WASHINGTON - Employers in the U.S. boosted payrolls more than forecast in February, capping the best six-month streak of job growth since 2006 and sending stocks higher.
The 227,000 increase followed a revised 284,000 gain in January that was bigger than first estimated, Labor Department figures showed Friday. The median projection of economists in a Bloomberg News survey called for a 210,000 rise. The jobless rate held at 8.3 percent, as 476,000 more workers sought employment.
More jobs are helping fuel the wage gains that drive consumer spending, which accounts for about 70 percent of the economy. The latest pickup in employment bolsters President Barack Obama’s bid for re-election, while it may not be enough to satisfy Federal Reserve Chairman Ben S. Bernanke, who last week said the job market remains “far from normal” and repeated that borrowing costs will probably remain low through late 2014.
“The labor market has found its legs in the last few months, and it looks like there’s enough of a broad base that the momentum can be sustained,” said Julia Coronado, chief economist for North America at BNP Paribas in New York, who projected a 225,000 gain in payrolls. “This leaves the Fed in a bit of limbo, as it’s not strong enough to convince them that we’re about to accelerate to much stronger rates of economic growth.”

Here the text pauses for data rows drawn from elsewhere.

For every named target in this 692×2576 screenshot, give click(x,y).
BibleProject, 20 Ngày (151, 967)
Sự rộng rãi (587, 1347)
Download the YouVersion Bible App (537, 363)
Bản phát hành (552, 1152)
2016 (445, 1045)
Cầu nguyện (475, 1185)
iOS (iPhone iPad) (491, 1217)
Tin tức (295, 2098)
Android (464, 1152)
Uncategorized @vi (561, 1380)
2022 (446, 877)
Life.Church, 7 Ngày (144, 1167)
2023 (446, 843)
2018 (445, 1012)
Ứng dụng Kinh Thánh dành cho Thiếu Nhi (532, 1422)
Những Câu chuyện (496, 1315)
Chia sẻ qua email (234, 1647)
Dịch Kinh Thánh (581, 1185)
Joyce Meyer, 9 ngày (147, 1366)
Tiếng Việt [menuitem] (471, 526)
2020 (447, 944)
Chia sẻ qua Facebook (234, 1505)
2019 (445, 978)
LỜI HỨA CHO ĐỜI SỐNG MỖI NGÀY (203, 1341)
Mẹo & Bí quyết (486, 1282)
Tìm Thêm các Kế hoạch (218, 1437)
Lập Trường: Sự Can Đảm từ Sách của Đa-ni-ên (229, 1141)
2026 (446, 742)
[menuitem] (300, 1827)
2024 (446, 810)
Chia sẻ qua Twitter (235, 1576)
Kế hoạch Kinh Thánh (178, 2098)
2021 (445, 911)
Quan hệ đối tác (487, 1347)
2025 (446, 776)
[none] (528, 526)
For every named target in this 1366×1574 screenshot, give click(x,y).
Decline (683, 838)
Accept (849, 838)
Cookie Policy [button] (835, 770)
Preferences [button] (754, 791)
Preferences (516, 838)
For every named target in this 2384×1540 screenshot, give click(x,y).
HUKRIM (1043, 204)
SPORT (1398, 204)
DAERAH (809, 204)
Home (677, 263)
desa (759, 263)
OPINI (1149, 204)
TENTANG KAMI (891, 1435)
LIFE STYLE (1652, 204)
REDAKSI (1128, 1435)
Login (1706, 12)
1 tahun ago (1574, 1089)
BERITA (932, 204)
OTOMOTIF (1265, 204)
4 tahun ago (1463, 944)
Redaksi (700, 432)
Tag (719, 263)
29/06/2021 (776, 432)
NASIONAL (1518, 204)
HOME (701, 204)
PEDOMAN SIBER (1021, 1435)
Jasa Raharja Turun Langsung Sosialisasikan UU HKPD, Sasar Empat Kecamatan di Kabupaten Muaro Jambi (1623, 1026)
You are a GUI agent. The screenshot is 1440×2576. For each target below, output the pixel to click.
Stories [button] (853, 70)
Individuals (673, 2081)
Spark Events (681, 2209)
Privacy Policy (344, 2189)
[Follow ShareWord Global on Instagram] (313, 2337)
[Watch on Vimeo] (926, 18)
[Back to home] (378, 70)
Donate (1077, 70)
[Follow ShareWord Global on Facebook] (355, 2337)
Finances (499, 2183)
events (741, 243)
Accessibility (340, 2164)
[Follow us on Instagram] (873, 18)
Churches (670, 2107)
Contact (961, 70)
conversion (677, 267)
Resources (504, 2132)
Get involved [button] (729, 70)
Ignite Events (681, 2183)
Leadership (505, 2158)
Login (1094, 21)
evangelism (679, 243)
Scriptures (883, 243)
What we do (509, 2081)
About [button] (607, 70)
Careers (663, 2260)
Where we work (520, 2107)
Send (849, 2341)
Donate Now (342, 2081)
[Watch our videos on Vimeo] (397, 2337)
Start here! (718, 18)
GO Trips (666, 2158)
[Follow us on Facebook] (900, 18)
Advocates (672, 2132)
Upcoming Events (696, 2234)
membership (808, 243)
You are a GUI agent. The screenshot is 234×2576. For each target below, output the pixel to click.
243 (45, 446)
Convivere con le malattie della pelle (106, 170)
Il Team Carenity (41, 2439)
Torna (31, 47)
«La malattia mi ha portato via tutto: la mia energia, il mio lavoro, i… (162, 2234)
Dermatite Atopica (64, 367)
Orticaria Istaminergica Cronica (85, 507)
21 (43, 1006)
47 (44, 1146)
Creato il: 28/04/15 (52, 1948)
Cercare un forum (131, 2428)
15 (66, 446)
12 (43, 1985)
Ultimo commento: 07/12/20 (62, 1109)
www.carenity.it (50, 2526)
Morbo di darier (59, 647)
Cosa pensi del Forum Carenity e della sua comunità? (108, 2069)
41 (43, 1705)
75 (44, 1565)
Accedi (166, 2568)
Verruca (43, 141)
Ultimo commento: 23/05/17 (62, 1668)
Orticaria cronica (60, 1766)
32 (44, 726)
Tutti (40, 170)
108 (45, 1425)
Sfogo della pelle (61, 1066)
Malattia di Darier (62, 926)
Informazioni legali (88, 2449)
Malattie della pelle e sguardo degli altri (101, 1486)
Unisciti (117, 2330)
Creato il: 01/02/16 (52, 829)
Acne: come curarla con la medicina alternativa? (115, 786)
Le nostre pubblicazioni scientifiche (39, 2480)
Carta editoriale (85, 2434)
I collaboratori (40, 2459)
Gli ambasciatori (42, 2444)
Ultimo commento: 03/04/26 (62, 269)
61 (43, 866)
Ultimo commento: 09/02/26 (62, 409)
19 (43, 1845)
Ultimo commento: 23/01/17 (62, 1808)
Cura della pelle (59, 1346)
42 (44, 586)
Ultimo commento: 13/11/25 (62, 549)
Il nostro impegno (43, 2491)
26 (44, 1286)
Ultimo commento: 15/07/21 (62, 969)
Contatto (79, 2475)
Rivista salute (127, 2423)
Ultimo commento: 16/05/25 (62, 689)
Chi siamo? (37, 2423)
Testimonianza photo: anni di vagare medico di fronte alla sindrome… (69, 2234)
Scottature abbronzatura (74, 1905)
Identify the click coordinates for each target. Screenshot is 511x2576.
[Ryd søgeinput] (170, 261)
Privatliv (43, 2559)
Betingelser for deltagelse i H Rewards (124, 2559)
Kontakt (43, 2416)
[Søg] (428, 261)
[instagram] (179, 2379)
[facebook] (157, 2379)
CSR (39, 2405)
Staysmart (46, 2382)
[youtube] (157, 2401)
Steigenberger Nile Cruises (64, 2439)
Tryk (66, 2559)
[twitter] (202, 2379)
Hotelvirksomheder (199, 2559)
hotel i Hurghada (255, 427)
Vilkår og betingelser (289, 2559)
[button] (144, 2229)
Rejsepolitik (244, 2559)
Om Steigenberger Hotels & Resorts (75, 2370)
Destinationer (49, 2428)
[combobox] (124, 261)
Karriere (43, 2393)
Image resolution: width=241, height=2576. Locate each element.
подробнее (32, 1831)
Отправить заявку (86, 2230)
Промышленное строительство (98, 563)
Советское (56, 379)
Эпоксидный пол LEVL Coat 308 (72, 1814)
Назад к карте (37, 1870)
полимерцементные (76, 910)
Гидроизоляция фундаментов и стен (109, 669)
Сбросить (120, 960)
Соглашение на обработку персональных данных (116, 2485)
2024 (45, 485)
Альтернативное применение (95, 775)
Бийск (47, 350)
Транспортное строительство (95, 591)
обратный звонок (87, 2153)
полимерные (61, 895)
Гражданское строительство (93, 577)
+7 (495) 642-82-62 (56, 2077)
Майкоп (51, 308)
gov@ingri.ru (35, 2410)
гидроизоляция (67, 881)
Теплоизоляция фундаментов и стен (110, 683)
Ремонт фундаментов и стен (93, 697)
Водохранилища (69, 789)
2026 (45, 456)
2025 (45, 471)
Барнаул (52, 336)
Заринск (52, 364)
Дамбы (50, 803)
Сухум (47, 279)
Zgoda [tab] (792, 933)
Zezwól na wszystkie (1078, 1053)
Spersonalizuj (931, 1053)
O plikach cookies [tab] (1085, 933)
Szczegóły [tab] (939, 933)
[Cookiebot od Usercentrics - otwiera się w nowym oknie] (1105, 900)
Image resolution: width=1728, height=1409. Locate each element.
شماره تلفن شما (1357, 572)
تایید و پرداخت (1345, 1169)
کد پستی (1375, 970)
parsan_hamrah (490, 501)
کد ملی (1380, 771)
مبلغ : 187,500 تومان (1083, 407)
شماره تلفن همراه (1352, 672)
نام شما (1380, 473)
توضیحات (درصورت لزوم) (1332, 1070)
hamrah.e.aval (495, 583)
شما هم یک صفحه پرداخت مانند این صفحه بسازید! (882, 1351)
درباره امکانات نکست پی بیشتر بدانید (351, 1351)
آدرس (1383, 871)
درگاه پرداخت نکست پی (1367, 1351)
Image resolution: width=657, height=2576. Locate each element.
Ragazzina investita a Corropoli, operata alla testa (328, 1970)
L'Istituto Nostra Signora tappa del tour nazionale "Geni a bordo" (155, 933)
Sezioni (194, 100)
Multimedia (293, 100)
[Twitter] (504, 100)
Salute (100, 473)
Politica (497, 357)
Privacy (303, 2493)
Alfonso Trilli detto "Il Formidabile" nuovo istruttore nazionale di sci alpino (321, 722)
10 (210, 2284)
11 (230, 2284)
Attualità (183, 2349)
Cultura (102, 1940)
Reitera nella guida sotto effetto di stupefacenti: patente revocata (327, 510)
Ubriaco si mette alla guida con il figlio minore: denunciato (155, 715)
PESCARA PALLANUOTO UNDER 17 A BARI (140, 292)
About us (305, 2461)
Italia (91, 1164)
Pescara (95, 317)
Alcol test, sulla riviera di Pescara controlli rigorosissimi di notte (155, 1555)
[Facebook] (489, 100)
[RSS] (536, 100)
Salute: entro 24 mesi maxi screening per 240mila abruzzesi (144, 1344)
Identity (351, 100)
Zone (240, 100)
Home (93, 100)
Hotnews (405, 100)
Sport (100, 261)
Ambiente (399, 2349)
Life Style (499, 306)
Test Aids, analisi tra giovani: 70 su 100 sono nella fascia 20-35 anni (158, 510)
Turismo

The Standard & Poor’s 500 Index rose 0.6 percent to 1,373.97 at 11:18 a.m. in New York. The yield on the benchmark 10-year Treasury note climbed to 2.04 percent from 2.01 percent late yesterday.
Trade deficit widens
A separate report today from the Commerce Department showed the trade deficit widened in January to the largest since October 2008 as imports rose to a record.
The gap increased 4.3 percent to $52.6 billion from a revised $50.4 billion in December. The median estimate of economists surveyed by Bloomberg News called for a deficit of $49 billion in January. Exports of capital goods, as well as cars and automobile parts, climbed to a record.